Vulkan now official, with 1.0 API release and AMD driver

API Vulkan logoAfter missing its planned release date last year, the Khronos Group has released version 1.0 of the Vulkan API specification, the next-generation version of OpenGL. Initially based on AMD's proprietary Mantle API, Vulkan (previously known as GLNext) is an open-source, cross-platform low-overhead API that promises huge performance gains in 3D applications by giving developers low-level control of graphics and CPU hardware, much in the same way that games consoles like the PlayStation 4 and Xbox One do.

As well as publishing the spec itself, the Khronos group has also published a set of conformance tests to demonstrate compliance with the specification. Nvidia today has released a driver that passes these conformance tests for Windows and Linux. Drivers from Imagination Technologies (for Linux), Intel (also for Linux), and Qualcomm (for Android) have also passed the tests. AMD has a beta driver too, but unlike Nvidia's effort, AMD's has not passed the tests yet.

The tests, like the spec itself, are all available on GitHub, with the Khronos Group soliciting outside contributions. If 3D developers find any areas where drivers from different manufacturers diverge in incompatible ways, the hope is that they'll submit conformance tests that highlights the inconsistency, making it easier for the driver developers to align their behavior.

The Vulkan API, like DirectX 12, is a lot lower level than traditional OpenGL (or DirectX 11), enabling much greater multithreading in their applications, and giving developers tighter control over GPU memory resources. As such, there are two major types of application that will see gains from its adoption: those where the CPU is doing lots of work to handle generation and manipulation of 3D scenes while leaving the GPU relatively underused, and those that can't afford to have performance hitches. The former group should see big gains from the increased multithreading capabilities that Vulkan affords. The latter group should see a reduction in hitches by taking GPU memory management out of the display driver, and putting it into their application.

Microsoft released DirectX 12 as part of Windows 10 last year with a similar set of capabilities. Early tests of DirectX 12 showed huge frame rate improvements for AMD.

These scenarios aren't for everyone; a lot of applications will be better-suited to the higher level OpenGL (or DirectX 11) programming style. Accordingly, OpenGL will continue to be developed and improved to accommodate new and improved hardware features.

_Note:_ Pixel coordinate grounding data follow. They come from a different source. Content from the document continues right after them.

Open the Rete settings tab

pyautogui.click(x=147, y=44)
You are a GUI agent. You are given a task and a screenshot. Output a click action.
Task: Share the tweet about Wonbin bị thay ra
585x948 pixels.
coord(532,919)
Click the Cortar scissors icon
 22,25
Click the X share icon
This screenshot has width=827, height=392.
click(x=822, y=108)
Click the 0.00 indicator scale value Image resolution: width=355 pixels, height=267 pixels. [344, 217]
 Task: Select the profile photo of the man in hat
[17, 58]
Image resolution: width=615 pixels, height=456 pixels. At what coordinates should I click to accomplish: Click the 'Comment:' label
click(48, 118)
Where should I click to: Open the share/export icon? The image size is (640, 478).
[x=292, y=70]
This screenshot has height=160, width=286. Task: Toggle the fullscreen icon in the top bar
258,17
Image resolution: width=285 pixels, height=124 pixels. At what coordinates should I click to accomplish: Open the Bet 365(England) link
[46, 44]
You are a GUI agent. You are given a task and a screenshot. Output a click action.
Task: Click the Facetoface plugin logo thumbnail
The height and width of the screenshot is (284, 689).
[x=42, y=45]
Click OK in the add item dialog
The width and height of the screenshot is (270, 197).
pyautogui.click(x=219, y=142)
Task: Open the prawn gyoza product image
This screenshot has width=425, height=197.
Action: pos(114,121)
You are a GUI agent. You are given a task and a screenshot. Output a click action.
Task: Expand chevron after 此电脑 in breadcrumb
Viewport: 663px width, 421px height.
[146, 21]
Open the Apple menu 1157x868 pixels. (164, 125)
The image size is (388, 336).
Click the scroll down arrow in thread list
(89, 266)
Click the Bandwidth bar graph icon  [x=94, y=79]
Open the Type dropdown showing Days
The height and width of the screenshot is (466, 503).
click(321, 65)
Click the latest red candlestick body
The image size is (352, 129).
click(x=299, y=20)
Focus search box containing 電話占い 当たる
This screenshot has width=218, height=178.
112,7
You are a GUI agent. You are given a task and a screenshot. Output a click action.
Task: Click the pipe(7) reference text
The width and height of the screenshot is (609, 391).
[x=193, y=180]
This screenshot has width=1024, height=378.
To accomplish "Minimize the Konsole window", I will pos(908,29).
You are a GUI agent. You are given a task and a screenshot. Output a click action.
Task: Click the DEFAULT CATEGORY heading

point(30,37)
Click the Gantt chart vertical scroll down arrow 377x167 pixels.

Apple introduced its Metal API with iOS 8, which again focused on reduced API overhead. Metal sits in a kind of middle-ground between OpenGL/DirectX 11, and Vulkan/DirectX 12; porting an existing OpenGL application to Metal should be easier than porting it to Vulkan, but the performance gains attainable by doing so are not as great.

Notably, unlike both DirectX 12 and Metal, Vulkan is platform agnostic, supporting Windows 7, Windows 8.1, Windows 10, Linux, and Android. Valve has been a firm supporter of the API since its inception, even going as far as to recommend developers choose Vulkan over DirectX 12 thanks to its cross-platform capabilities. Google also announced support for the API in Android at the tail end of last year, while Nintendo joined the Khronos group as a contributing member.

The use of open source extends to more than just conformance tests. An open source Vulkan SDK from LunarG has been released containing tools to help develop and debug Vulkan applications. This SDK takes advantage of Vulkan's layered architecture. Although it's a "bare metal" API with minimal checking and verification done by the driver, Vulkan has been designed to allow additional layers to be inserted within the stack. These layers can do things such as perform validation of commands, or provide additional debug data for a debugger to use. During development, a developer can use these layers to detect misuse of APIs, incorrect parameters, and so on and so forth, without imposing any validation overhead once the application is complete.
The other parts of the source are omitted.